Les changements cognitifs sont souvent associés au vieillissement, mais tous les cas ne signalent pas l’apparition d’une démence. Plusieurs affections traitables peuvent imiter des symptômes semblables à ceux de la démence, notamment les carences nutritionnelles, les changements hormonaux pendant la ménopause et les troubles thyroïdiens. Comprendre ces alternatives est essentiel pour un diagnostic précis et une intervention efficace.
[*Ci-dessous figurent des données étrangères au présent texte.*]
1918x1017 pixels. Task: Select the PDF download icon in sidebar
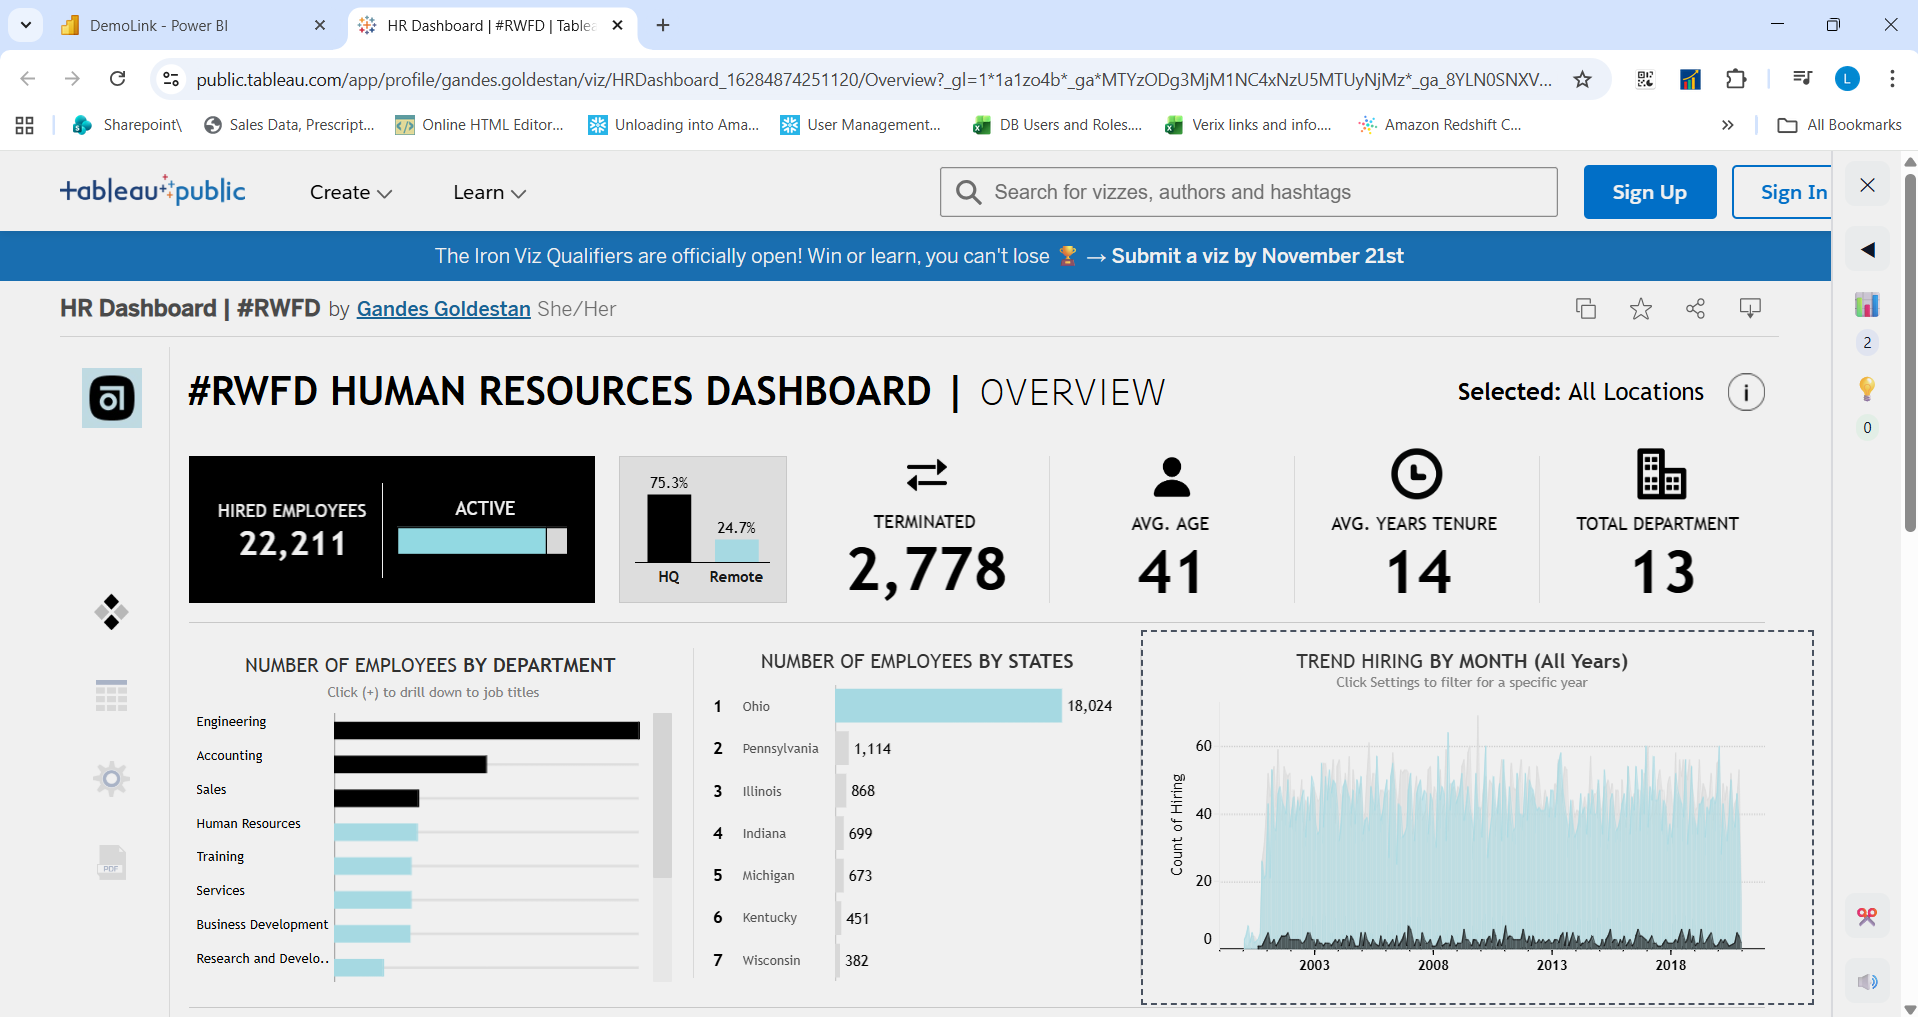pos(110,862)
Carences nutritionnelles : une solution simple
Les carences en vitamines essentielles peuvent avoir un impact direct sur la fonction cognitive. Deux exemples clés sont la vitamine B12 et la vitamine D.
La vitamine B12 est essentielle à la production de neurotransmetteurs, à la synthèse de l’ADN et à la santé des cellules nerveuses. De faibles niveaux peuvent provoquer de la confusion, des changements de comportement et des troubles de la mémoire. Le maintien de voies de méthylation et de niveaux d’homocystéine sains (un taux élevé d’homocystéine est lié aux problèmes cardiovasculaires et à la démence) dépend d’un apport adéquat en B12.
La vitamine D joue un rôle clé dans la communication et la protection neuronale, surtout avec l’âge. Une déficience grave a été associée à un déclin de la mémoire visuelle.
Les deux carences peuvent être comblées par un régime alimentaire ou des suppléments.
Ménopause et fonctions cognitives
De nombreuses femmes souffrent de dysfonctionnement cognitif pendant la ménopause, notamment des difficultés de concentration, des pertes de mémoire et de la confusion. Ces symptômes proviennent souvent d’une baisse des niveaux d’œstrogènes, qui protègent contre les maladies neurodégénératives comme la maladie d’Alzheimer.
L’hormonothérapie substitutive (THS) peut être un traitement efficace pour gérer les symptômes de la ménopause et améliorer la fonction cognitive chez certaines femmes.
Troubles thyroïdiens : un facteur souvent négligé
L’hypothyroïdie (thyroïde sous-active) et l’hyperthyroïdie (thyroïde hyperactive) peuvent entraîner des troubles cognitifs, notamment des oublis, des problèmes de concentration et de la confusion. Une prise en charge appropriée par un endocrinologue, par remplacement hormonal ou médicamenteux, est essentielle pour résoudre ces symptômes.
L’essentiel :
Le déclin cognitif ne signifie pas automatiquement la démence. Les carences nutritionnelles, les changements hormonaux et les troubles de la thyroïde sont autant de pathologies traitables qui peuvent produire des symptômes similaires. Un diagnostic précoce et un traitement ciblé sont essentiels au maintien de la santé cognitive. Si vous ou quelqu’un que vous connaissez présentez des changements cognitifs, consultez un professionnel de la santé pour en déterminer la cause profonde et créer un plan approprié.